Supplied text:
= = = = = = =

What have you done recently to make someone feel better about themselves? Maya Angelou said it best; “People will forget what you said, people will forget what you did, but people will never forget how you made them feel.” My most recent posts have been about communication. This post is also about communication, communication by behavior, and specifically, the behavior of being nice.   Yes, you read that right, being nice. Now, I think most of us know this, but too often we fail to show that we really know it by our behavior.

It is wonderful to be smart, but that will not generate good will in others. Being nice will. Now, I can hear some reading this thinking, “I don’t care if people like me; it matters more to me that I have respect!” Well, even if that is true, being respected and being liked often go hand in hand, and even if they don’t for you, where does respect get us if we aren’t liked? While it may have been easier to accomplish results as an individual in the past, that is no longer as true today. We are living in a team based world, where how we get along with others matters a lot. Yes, even if you are the top dog; and maybe especially if you are the top dog! You may think you are the leader, and you look around and they aren’t following! You are only a leader if you have followers. You may have position power, authority, but that is so different from being a leader. People follow leaders because they want to, not because they have to.

Well, if this is a true scenario for you, pause and look within. How well do you treat others? You may be telling others how smart you are and how incompetent they are, not of course using those words, but they get the point. You may even think, “Why are people so (meaning “ too”) sensitive?” Some people are too sensitive, and need to toughen up, but not most people. Most people respond very well to appreciation and recognition, and benefit greatly from the occasional praise. When we are so focused on results that we fail to remember that life is a human business, we miss the opportunities to make people feel better about themselves. When people feel better about themselves they are able to do better work, which helps us accomplish our goals. That really is how it works easiest and best.

= = = = = = =

Given information:
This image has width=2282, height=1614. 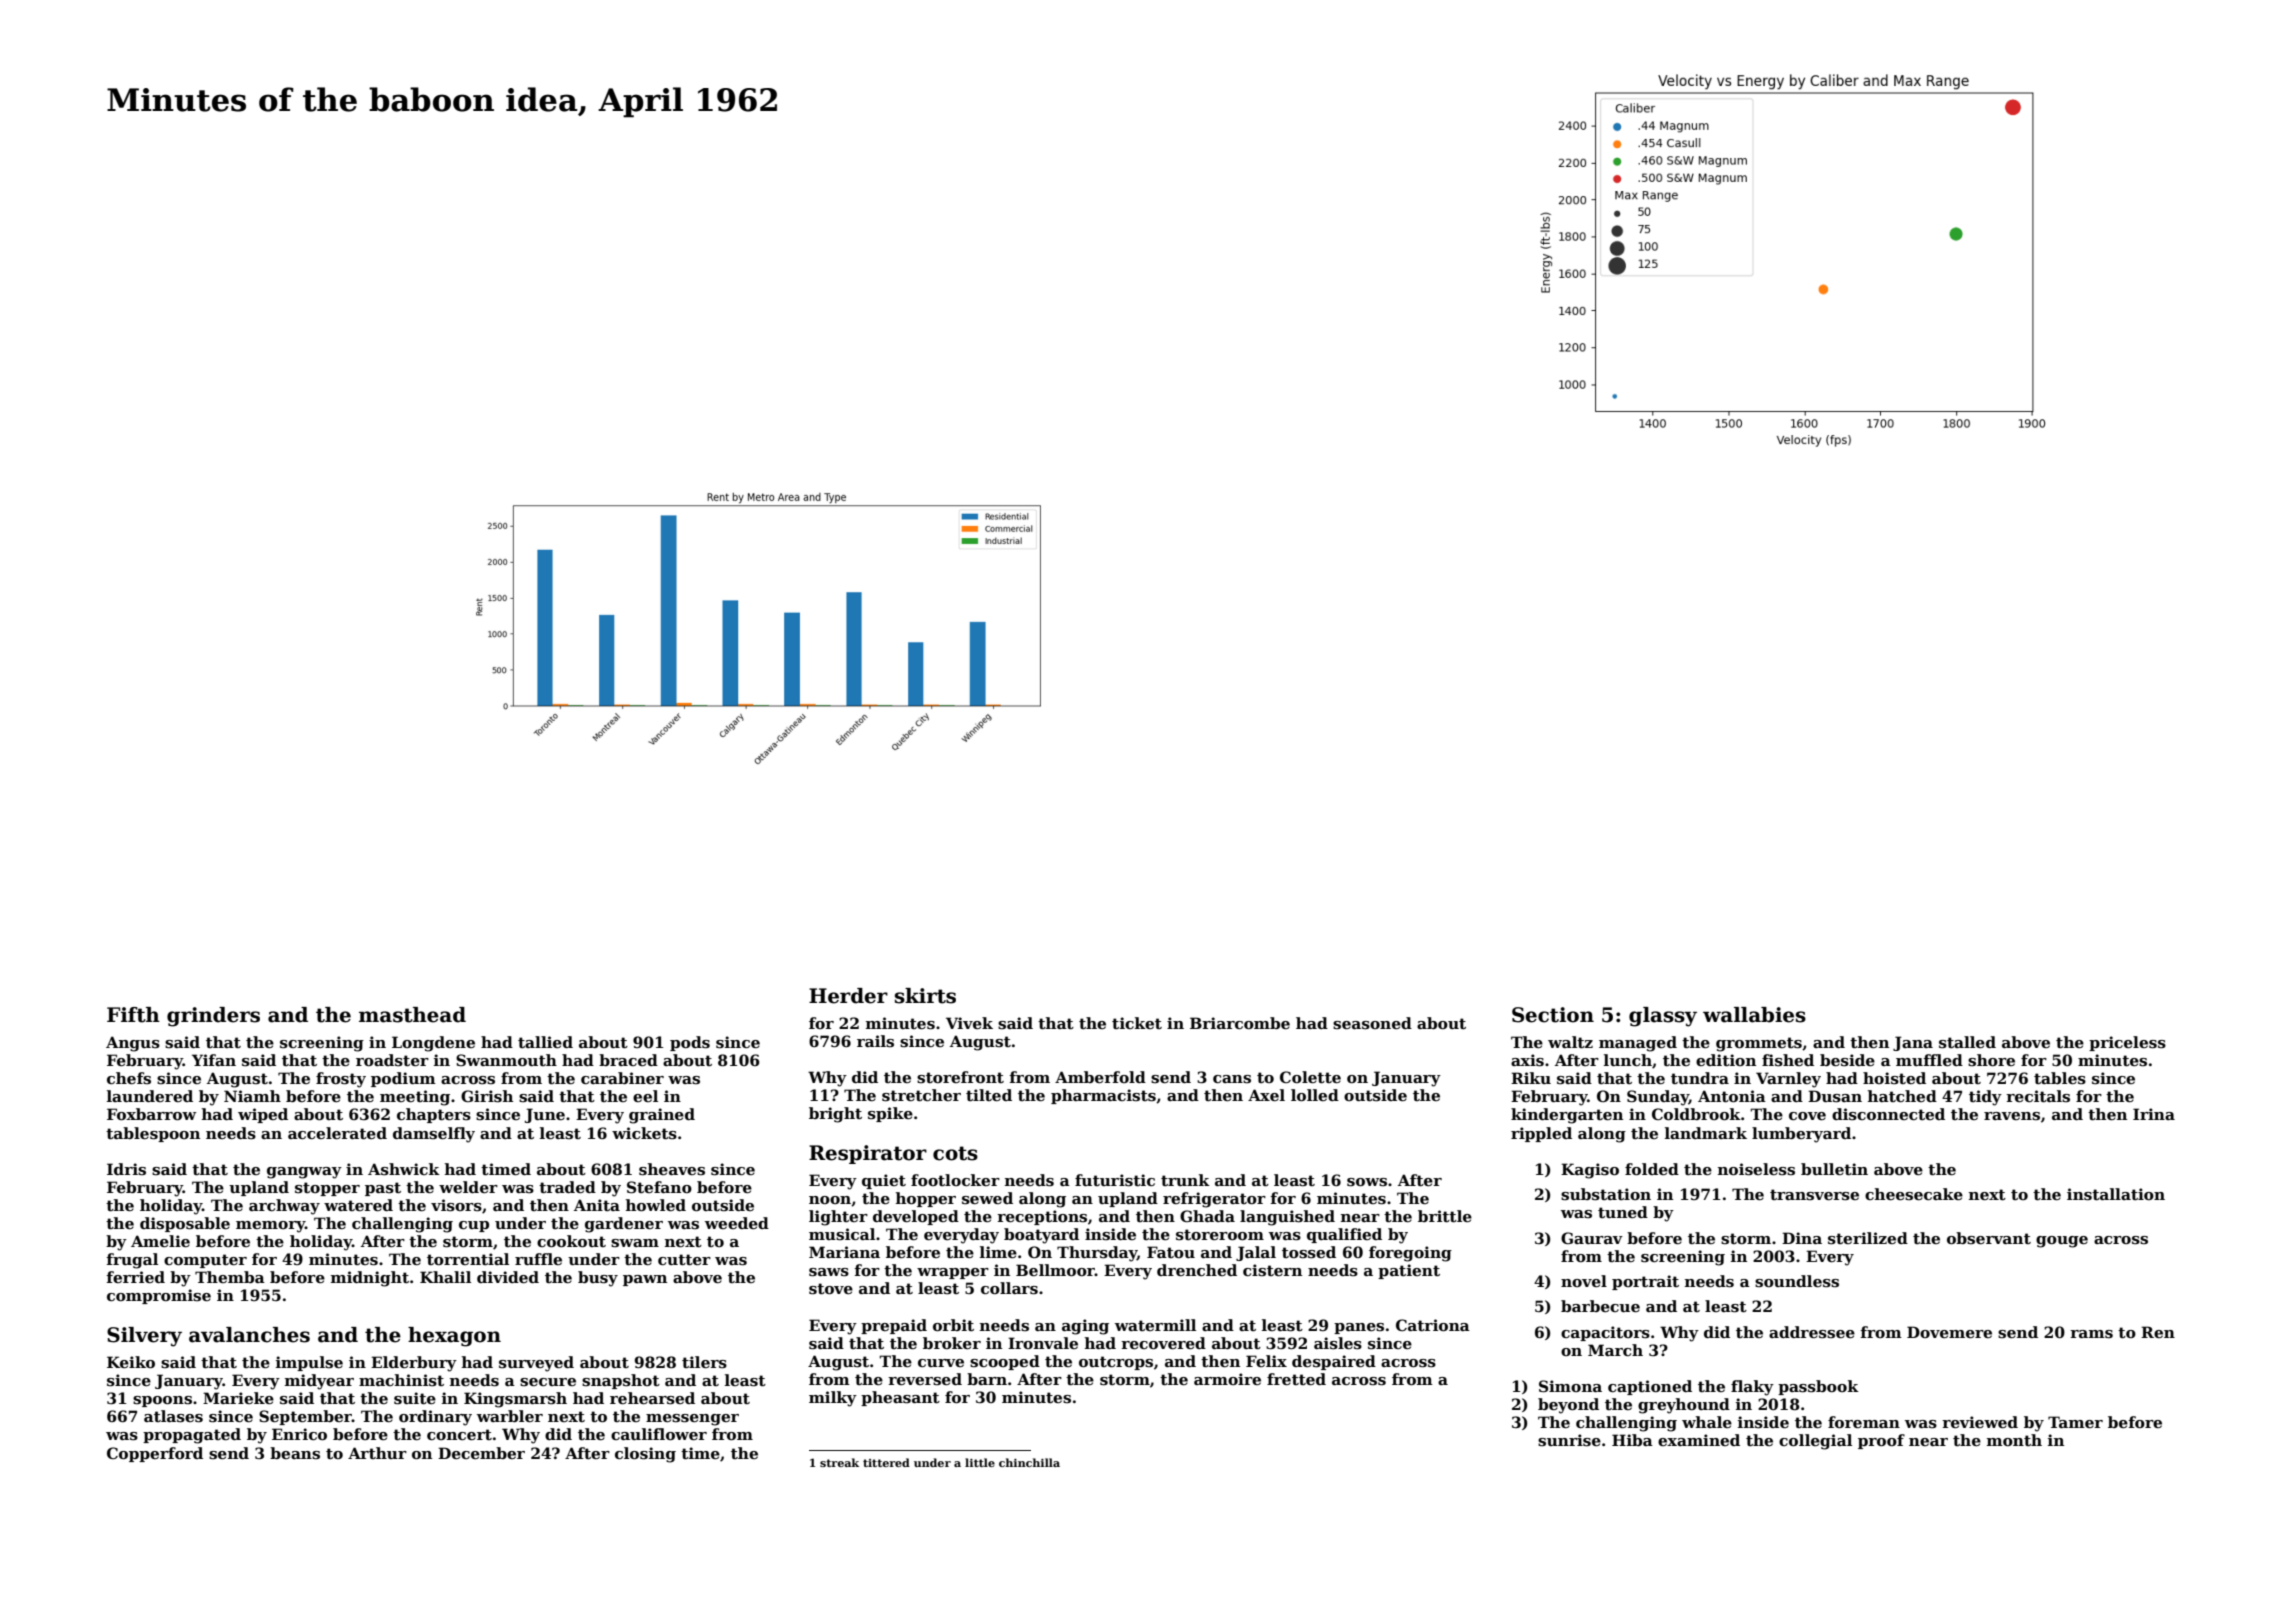 What do you see at coordinates (412, 1015) in the image?
I see `masthead` at bounding box center [412, 1015].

= = = = = = =

What to do:
[a] Reproduce the passage on being nice, starting with "What have you" and going on through "by our behavior.", and substitute "connection" for "communication" wherever it occurs.
[b] Proceed with the passage on being nice from the point at which it stops.

Answers for the exercise:
[a]
What have you done recently to make someone feel better about themselves? Maya Angelou said it best; “People will forget what you said, people will forget what you did, but people will never forget how you made them feel.” My most recent posts have been about connection. This post is also about connection, connection by behavior, and specifically, the behavior of being nice.   Yes, you read that right, being nice. Now, I think most of us know this, but too often we fail to show that we really know it by our behavior.

[b]
Well, how do we describe being nice? There are so many ways. Smiling, greeting others when we pass them, and calling others by their name are examples. Also, asking others for their opinions, and not replying in a manner that tells them they are wrong. If/when they are wrong, saying so in a manner that maintains the dignity and respect of others. Not calling others out in front of or to others. Using the third party endorsement, which is complimenting someone to another person even when they aren’t present. (If you really aim for a firestorm of good will, try this one. The rumor mill will carry your positive message about others in such a manner that it will generate even more good will.) Use objective and positive words, a pleasant tone of voice, and friendly body language. Avoiding using the “but” word, or when it is used, placing it in a sentence in the proper place. An example of this is, instead of saying, “That is a good idea, but it won’t work here,” say, “While that won’t work here, it is a good idea.” Hopefully you can hear how reversing where the “but” is matters. Usually the person hears and remembers the words that follow the “but,” so when using that word, ordering the words in this manner helps them remember best what you said about them that is positive.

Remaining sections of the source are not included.